Natural Ways to Lower Bad Cholesterol
Looking to lower your bad cholesterol levels? This blog provides you with valuable insights and effective strategies to reduce LDL cholesterol and promote heart health. Explore dietary changes, including foods to avoid and cholesterol-lowering foods to incorporate into your meals. Discover lifestyle modifications, such as regular exercise and weight management, that can positively impact your cholesterol levels. Additionally, learn about natural supplements and remedies that may help lower bad cholesterol. Take control of your cholesterol levels and improve your overall cardiovascular well-being with these practical tips to lower bad cholesterol.
But to do so, it’s important to understand what exactly cholesterol is and the factors that may have brought about an increase in cholesterol so you can find out how to lower bad cholesterol and make the move towards a healthier life!
Here are five natural ways to lower your bad cholesterol:
- Eat a healthy diet: A diet high in fruits, vegetables, whole grains, and lean proteins can help to lower LDL cholesterol levels. Avoid foods that are high in saturated and trans fats, such as fried foods, processed meats, and baked goods.
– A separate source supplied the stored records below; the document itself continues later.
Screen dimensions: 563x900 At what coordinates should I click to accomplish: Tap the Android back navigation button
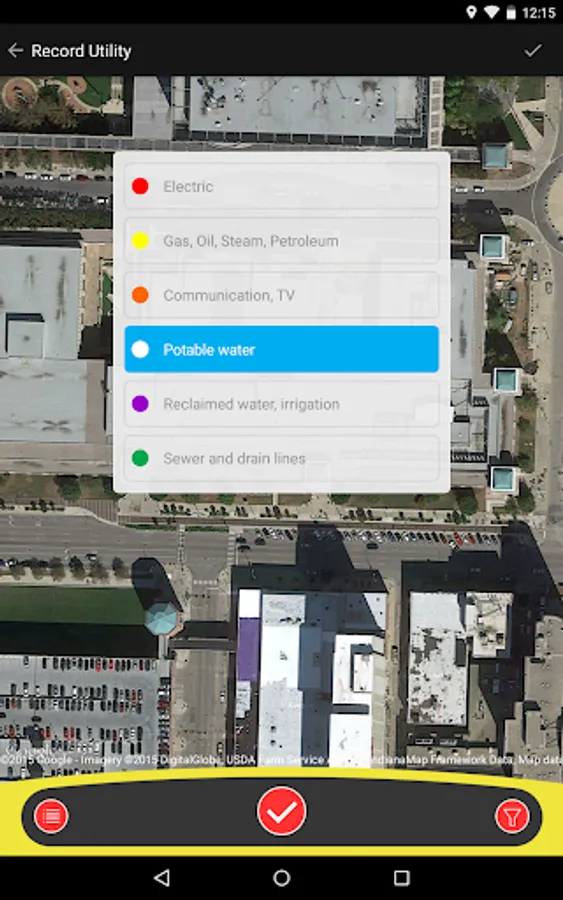tap(162, 877)
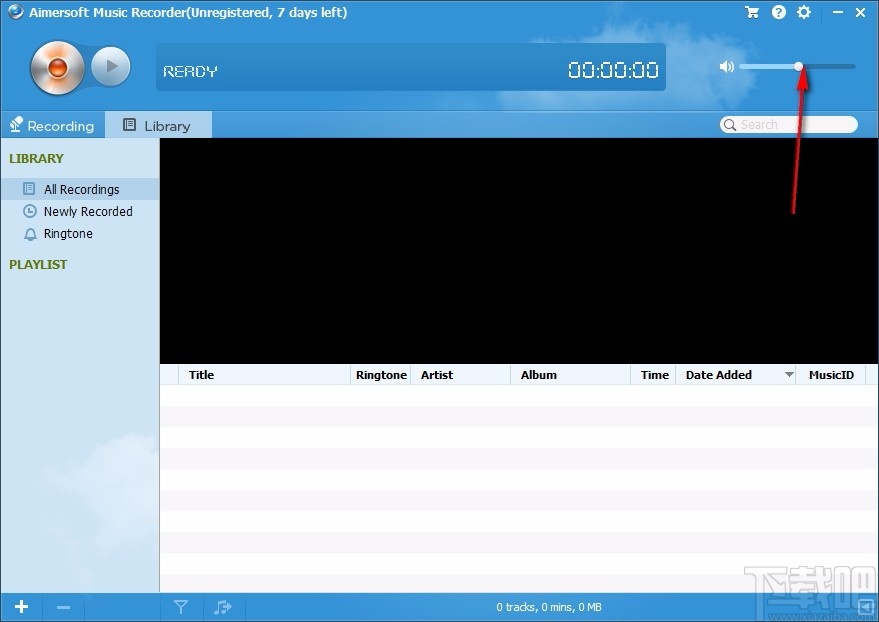Screen dimensions: 879x622
Task: Remove item using minus button
Action: click(63, 607)
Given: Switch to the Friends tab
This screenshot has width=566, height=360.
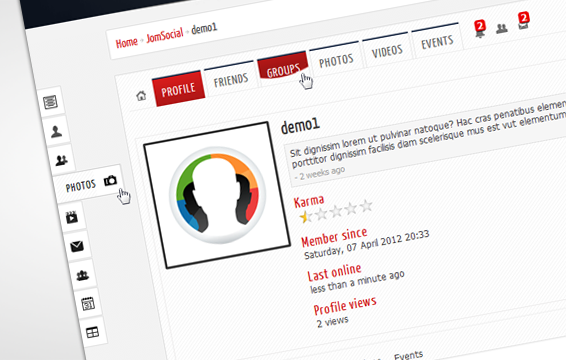Looking at the screenshot, I should [x=231, y=80].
- Exercise regularly: Regular physical activity can help to improve cholesterol levels and reduce the risk of heart disease. Aim for at least 150 minutes of moderate-intensity exercise or 75 minutes of vigorous-intensity exercise per week.
- Quit smoking: Smoking can damage the lining of your arteries and contribute to high LDL cholesterol levels. Quitting smoking can help to improve your cholesterol levels and reduce your risk of heart disease.
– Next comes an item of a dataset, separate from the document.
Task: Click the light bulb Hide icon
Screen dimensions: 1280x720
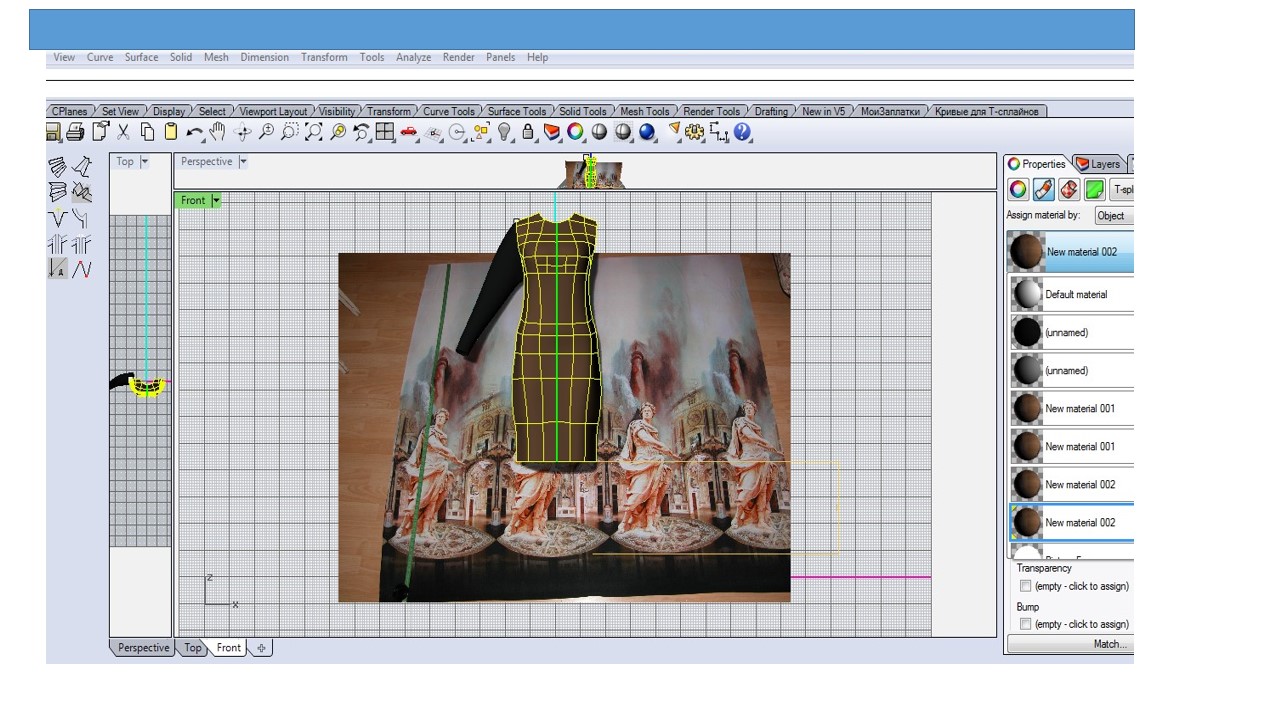Action: point(504,132)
- Lose weight: Carrying excess weight can increase LDL cholesterol levels and the risk of heart disease. Losing weight through diet and exercise can help to lower your cholesterol levels and improve your overall health.
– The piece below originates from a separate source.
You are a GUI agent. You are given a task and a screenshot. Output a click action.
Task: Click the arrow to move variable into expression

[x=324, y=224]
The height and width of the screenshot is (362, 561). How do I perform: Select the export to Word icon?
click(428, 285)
- Consider natural supplements: Some natural supplements, such as plant sterols and stanols, soluble fiber, and niacin, may help to lower LDL cholesterol levels. However, it is important to note that the scientific evidence supporting the effectiveness of these supplements is limited, and more research is needed to fully understand their potential benefits and risks. If you are considering taking a natural supplement to lower your cholesterol, it is important to speak with a healthcare provider to ensure that it is safe and appropriate for you.
What is Cholesterol?
Cholesterol tends to be a waxy and fatty substance present in every cell in your body because it’s essential for your body. It is produced primarily by the liver, yet it is also found in a range of foods, such as meat and dairy products, and if present in moderation you can live healthily.
Sometimes cholesterol is produced or consumed in excess and this can enter your bloodstream and put you at risk of coronary artery disease, so by minimizing the risk factors you can avoid any possible heart problems.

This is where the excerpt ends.